« Près des eaux du Léman, je me suis assis et j’ai pleuré… » (By the waters of Leman I sat down and wept . . .) La phrase est de TS Eliot, tirée de son poème The Waste Land. Ces vers ont tout juste 100 ans et résonnent sur les bords du lac, au moment de l’ouverture de la 8e édition de la biennale Images Vevey. Together, la vie ensemble présente cette année 50 expositions d’artistes venus de 25 pays différents. Elles parsèment les parcs, avenues, façades et bâtiments de la ville suisse jusqu’au 25 septembre avec des installations originales et monumentales mêlées à des expositions plus classiques. Preuve que la biennale aime jouer aux équilibristes entre photographie et art contemporain.
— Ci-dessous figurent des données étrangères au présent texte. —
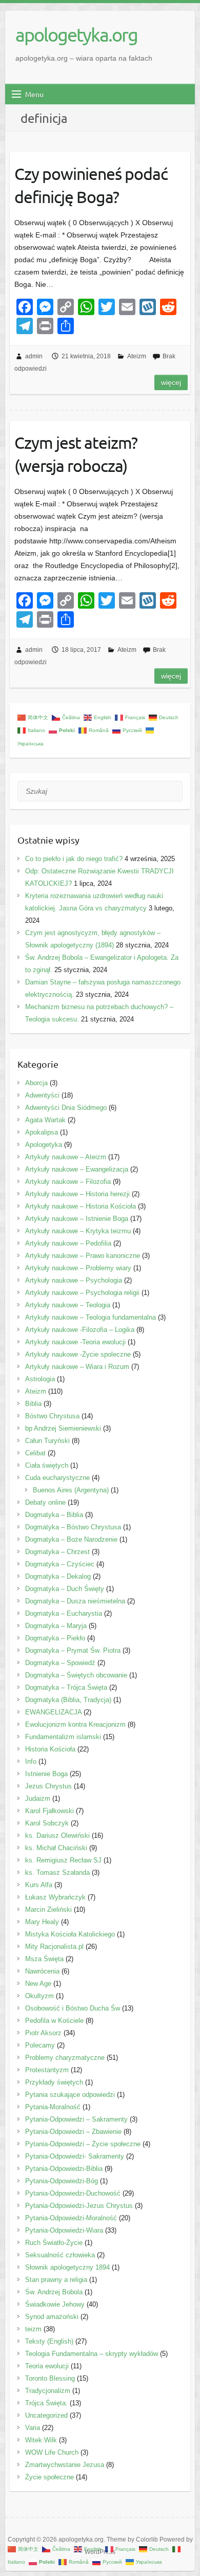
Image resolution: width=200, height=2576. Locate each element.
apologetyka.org (76, 34)
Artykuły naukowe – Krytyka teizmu (78, 1231)
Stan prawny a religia (56, 2279)
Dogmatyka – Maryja (56, 1626)
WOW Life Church (51, 2452)
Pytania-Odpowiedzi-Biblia (64, 2168)
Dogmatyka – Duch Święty (64, 1589)
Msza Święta (44, 1959)
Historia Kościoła (50, 1749)
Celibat (35, 1453)
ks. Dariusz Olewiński (57, 1835)
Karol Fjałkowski (49, 1811)
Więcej (171, 382)
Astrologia (40, 1379)
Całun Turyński (47, 1441)
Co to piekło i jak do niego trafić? (74, 859)
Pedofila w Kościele (54, 2020)
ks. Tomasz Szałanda (57, 1872)
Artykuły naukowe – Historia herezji (77, 1194)
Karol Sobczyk (47, 1823)
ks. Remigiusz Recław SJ (63, 1860)
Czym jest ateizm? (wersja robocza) (75, 454)
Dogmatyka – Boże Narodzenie (71, 1539)
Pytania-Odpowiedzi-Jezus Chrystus (79, 2205)
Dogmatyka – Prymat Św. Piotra (73, 1650)
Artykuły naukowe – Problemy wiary (78, 1268)
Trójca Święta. (46, 2403)
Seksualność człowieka (60, 2255)
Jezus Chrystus (48, 1786)
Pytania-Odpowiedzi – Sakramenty (76, 2119)
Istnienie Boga (46, 1774)
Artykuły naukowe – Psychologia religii (82, 1292)
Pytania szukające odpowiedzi (70, 2094)
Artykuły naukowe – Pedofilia (68, 1243)
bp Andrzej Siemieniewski (63, 1428)
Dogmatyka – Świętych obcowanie (76, 1675)
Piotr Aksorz (43, 2033)
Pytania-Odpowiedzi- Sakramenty (74, 2156)
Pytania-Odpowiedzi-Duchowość (73, 2193)
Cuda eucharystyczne (57, 1478)
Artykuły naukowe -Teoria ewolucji (75, 1342)
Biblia (33, 1404)
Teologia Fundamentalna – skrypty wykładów (91, 2354)
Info (30, 1761)
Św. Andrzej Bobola (54, 2292)
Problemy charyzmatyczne (65, 2057)
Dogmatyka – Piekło (55, 1638)
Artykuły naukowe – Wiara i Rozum (77, 1367)
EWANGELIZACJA (53, 1712)
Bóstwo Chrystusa (52, 1416)
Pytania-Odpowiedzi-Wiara (64, 2230)
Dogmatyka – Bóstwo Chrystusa (73, 1527)
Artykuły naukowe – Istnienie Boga (76, 1218)
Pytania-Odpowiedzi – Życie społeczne (83, 2144)
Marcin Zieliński (48, 1909)
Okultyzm (39, 1996)
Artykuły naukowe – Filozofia (68, 1181)
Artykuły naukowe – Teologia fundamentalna (90, 1317)
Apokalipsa (41, 1132)
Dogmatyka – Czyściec (59, 1564)
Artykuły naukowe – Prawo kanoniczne (82, 1255)
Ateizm (136, 356)
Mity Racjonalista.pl (54, 1946)
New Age (38, 1983)
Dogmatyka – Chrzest (57, 1552)
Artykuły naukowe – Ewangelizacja (76, 1169)
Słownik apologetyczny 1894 (67, 2267)
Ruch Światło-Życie (54, 2242)
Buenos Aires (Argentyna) (71, 1490)
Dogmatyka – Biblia (54, 1515)
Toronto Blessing (50, 2378)
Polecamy (40, 2045)
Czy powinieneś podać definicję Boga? (91, 185)
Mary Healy (42, 1922)
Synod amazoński (51, 2317)
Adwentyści (42, 1095)
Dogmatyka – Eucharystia (63, 1613)
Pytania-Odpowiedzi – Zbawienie (73, 2131)
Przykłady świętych (54, 2082)
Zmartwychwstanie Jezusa (64, 2465)
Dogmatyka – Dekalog (58, 1576)
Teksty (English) (49, 2341)
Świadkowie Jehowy (55, 2304)
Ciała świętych (46, 1465)
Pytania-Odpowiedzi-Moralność (71, 2218)
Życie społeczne (49, 2477)
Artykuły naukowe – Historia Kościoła (80, 1206)
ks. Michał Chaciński (56, 1848)
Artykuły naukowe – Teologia (67, 1305)
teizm (33, 2329)
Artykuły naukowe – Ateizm (65, 1157)
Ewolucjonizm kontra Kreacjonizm (75, 1724)
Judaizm (37, 1798)
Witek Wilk (41, 2440)
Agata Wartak (45, 1120)
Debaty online (45, 1502)
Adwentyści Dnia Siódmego (66, 1107)
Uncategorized (46, 2415)
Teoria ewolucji (47, 2366)
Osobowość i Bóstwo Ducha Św (72, 2008)
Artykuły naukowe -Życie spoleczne (78, 1354)
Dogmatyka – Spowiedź (60, 1663)
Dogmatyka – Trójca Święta (66, 1687)
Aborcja (36, 1083)
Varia (32, 2428)
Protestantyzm (47, 2070)
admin (34, 356)
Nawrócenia (42, 1971)
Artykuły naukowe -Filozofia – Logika (79, 1329)
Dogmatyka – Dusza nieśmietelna (75, 1601)
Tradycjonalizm (47, 2391)
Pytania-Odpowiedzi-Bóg (61, 2181)
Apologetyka (43, 1144)
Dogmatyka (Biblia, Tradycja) (68, 1700)
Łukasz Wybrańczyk (55, 1897)
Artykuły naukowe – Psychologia (73, 1280)
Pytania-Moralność (53, 2107)
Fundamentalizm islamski (63, 1737)
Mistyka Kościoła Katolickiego (70, 1934)
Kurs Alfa (38, 1885)
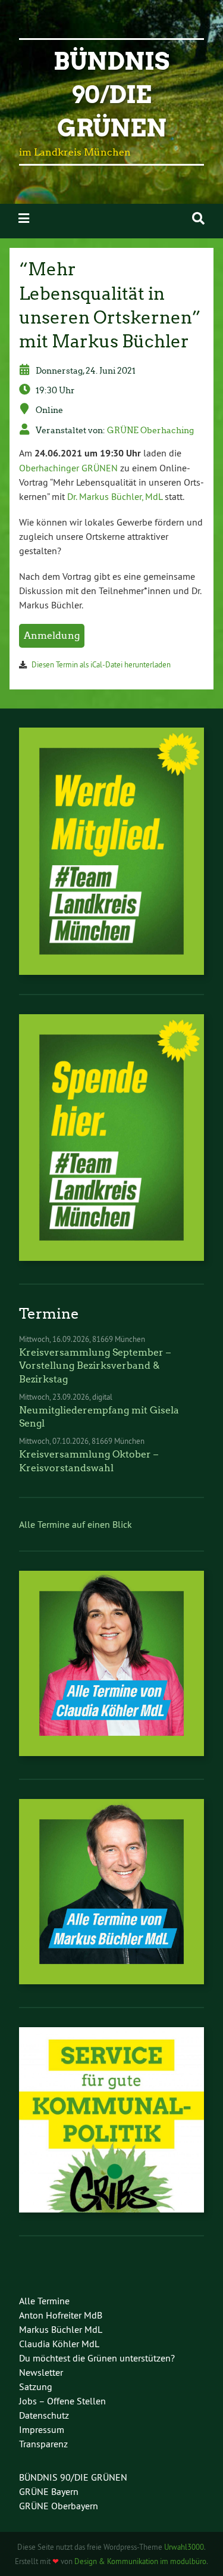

Héritage soviétique et rêve américain
Maman dans les bras de papa, des souvenirs de vacances, les portraits en noir et blanc des grands-parents… Toutes ces photos, nous les avons posées sur un rebord de cheminée, entre deux rangées de bouquins, sur la commode à côté des clés… Parfois nous les avons oubliées. Bertien Van Manen les sort de leur léthargie. La photographe néerlandaise, née en 1942, a voyagé dans toute l’Europe entre 2002 et 2005 avec l’heureuse manie de dormir chez l’habitant et de photographier ces fragments de mémoire disposés dans les maisons où elle dormait. Athènes, Madrid, Berlin… Voilà l’album intime de l’Europe mis en scène dans le nouveau lieu d’exposition permanent du festival situé au cœur de la gare : l’Appartement.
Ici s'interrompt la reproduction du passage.